**SHORT TASK:**
Copy each of the following entries line for line, with no changes.
• • •
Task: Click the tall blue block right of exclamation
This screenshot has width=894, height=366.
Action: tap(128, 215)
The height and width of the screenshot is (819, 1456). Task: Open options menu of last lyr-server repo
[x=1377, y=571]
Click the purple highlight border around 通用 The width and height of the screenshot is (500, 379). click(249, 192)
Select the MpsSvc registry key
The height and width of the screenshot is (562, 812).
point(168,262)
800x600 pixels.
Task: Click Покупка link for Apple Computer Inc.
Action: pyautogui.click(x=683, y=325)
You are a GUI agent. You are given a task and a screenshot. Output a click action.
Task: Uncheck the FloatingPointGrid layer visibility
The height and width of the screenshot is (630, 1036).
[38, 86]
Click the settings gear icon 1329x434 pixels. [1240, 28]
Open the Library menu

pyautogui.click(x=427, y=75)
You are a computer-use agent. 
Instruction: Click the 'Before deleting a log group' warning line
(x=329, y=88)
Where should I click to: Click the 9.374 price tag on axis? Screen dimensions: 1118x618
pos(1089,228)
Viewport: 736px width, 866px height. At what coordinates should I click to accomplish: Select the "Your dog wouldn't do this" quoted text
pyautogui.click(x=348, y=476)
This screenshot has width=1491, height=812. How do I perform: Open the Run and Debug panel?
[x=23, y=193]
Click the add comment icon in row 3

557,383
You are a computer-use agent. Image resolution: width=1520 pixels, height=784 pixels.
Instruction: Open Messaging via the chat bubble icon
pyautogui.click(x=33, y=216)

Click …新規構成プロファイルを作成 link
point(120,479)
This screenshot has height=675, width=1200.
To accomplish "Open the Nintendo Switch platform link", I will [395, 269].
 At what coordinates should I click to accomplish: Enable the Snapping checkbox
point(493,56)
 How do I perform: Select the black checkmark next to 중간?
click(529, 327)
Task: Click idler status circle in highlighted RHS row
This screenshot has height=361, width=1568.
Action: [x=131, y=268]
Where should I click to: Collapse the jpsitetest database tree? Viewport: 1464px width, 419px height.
• • •
**RESPONSE TO THE TASK:**
Task: Click the tall blue block right of exclamation
This screenshot has width=894, height=366.
Action: tap(128, 215)
The height and width of the screenshot is (819, 1456). Task: Open options menu of last lyr-server repo
[x=1377, y=571]
Click the purple highlight border around 通用 The width and height of the screenshot is (500, 379). click(249, 192)
Select the MpsSvc registry key
The height and width of the screenshot is (562, 812).
point(168,262)
800x600 pixels.
Task: Click Покупка link for Apple Computer Inc.
Action: pyautogui.click(x=683, y=325)
You are a GUI agent. You are given a task and a screenshot. Output a click action.
Task: Uncheck the FloatingPointGrid layer visibility
The height and width of the screenshot is (630, 1036).
[38, 86]
Click the settings gear icon 1329x434 pixels. [1240, 28]
Open the Library menu

pyautogui.click(x=427, y=75)
You are a computer-use agent. 
Instruction: Click the 'Before deleting a log group' warning line
(x=329, y=88)
Where should I click to: Click the 9.374 price tag on axis? Screen dimensions: 1118x618
pos(1089,228)
Viewport: 736px width, 866px height. At what coordinates should I click to accomplish: Select the "Your dog wouldn't do this" quoted text
pyautogui.click(x=348, y=476)
This screenshot has width=1491, height=812. How do I perform: Open the Run and Debug panel?
[x=23, y=193]
Click the add comment icon in row 3

557,383
You are a computer-use agent. Image resolution: width=1520 pixels, height=784 pixels.
Instruction: Open Messaging via the chat bubble icon
pyautogui.click(x=33, y=216)

Click …新規構成プロファイルを作成 link
point(120,479)
This screenshot has height=675, width=1200.
To accomplish "Open the Nintendo Switch platform link", I will [395, 269].
 At what coordinates should I click to accomplish: Enable the Snapping checkbox
point(493,56)
 How do I perform: Select the black checkmark next to 중간?
click(529, 327)
Task: Click idler status circle in highlighted RHS row
This screenshot has height=361, width=1568.
Action: [x=131, y=268]
Where should I click to: Collapse the jpsitetest database tree? Viewport: 1464px width, 419px height.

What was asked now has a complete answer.